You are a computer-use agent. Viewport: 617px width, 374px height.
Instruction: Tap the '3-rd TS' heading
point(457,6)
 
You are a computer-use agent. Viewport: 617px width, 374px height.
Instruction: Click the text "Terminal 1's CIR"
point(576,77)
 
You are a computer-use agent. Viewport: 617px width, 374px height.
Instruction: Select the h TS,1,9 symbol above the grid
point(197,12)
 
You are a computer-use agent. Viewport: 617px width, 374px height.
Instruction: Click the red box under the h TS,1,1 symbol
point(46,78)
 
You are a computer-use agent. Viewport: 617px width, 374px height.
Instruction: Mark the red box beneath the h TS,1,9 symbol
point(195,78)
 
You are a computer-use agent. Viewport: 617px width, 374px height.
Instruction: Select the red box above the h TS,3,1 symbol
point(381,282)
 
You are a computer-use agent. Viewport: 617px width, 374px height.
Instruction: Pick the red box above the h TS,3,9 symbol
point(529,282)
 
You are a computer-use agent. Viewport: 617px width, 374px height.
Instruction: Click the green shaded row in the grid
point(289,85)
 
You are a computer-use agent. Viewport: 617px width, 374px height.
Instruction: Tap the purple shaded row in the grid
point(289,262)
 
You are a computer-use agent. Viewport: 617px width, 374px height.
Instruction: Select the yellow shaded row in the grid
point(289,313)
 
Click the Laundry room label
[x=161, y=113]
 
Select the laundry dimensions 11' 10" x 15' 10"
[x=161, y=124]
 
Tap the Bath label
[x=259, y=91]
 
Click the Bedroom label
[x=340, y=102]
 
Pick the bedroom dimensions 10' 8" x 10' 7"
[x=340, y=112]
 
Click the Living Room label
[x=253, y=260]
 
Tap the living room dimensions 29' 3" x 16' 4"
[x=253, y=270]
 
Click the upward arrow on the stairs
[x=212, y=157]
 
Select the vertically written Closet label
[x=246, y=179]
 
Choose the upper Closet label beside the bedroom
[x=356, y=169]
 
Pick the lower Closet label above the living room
........
## [What you need to do]
Render all the entries above as a single numbered list, one number per line, with the blank lines omitted.

## [In response]
1. You are a computer-use agent. Viewport: 617px width, 374px height.
2. Instruction: Tap the '3-rd TS' heading
3. point(457,6)
4. You are a computer-use agent. Viewport: 617px width, 374px height.
5. Instruction: Click the text "Terminal 1's CIR"
6. point(576,77)
7. You are a computer-use agent. Viewport: 617px width, 374px height.
8. Instruction: Select the h TS,1,9 symbol above the grid
9. point(197,12)
10. You are a computer-use agent. Viewport: 617px width, 374px height.
11. Instruction: Click the red box under the h TS,1,1 symbol
12. point(46,78)
13. You are a computer-use agent. Viewport: 617px width, 374px height.
14. Instruction: Mark the red box beneath the h TS,1,9 symbol
15. point(195,78)
16. You are a computer-use agent. Viewport: 617px width, 374px height.
17. Instruction: Select the red box above the h TS,3,1 symbol
18. point(381,282)
19. You are a computer-use agent. Viewport: 617px width, 374px height.
20. Instruction: Pick the red box above the h TS,3,9 symbol
21. point(529,282)
22. You are a computer-use agent. Viewport: 617px width, 374px height.
23. Instruction: Click the green shaded row in the grid
24. point(289,85)
25. You are a computer-use agent. Viewport: 617px width, 374px height.
26. Instruction: Tap the purple shaded row in the grid
27. point(289,262)
28. You are a computer-use agent. Viewport: 617px width, 374px height.
29. Instruction: Select the yellow shaded row in the grid
30. point(289,313)
31. Click the Laundry room label
32. [x=161, y=113]
33. Select the laundry dimensions 11' 10" x 15' 10"
34. [x=161, y=124]
35. Tap the Bath label
36. [x=259, y=91]
37. Click the Bedroom label
38. [x=340, y=102]
39. Pick the bedroom dimensions 10' 8" x 10' 7"
40. [x=340, y=112]
41. Click the Living Room label
42. [x=253, y=260]
43. Tap the living room dimensions 29' 3" x 16' 4"
44. [x=253, y=270]
45. Click the upward arrow on the stairs
46. [x=212, y=157]
47. Select the vertically written Closet label
48. [x=246, y=179]
49. Choose the upper Closet label beside the bedroom
50. [x=356, y=169]
51. Pick the lower Closet label above the living room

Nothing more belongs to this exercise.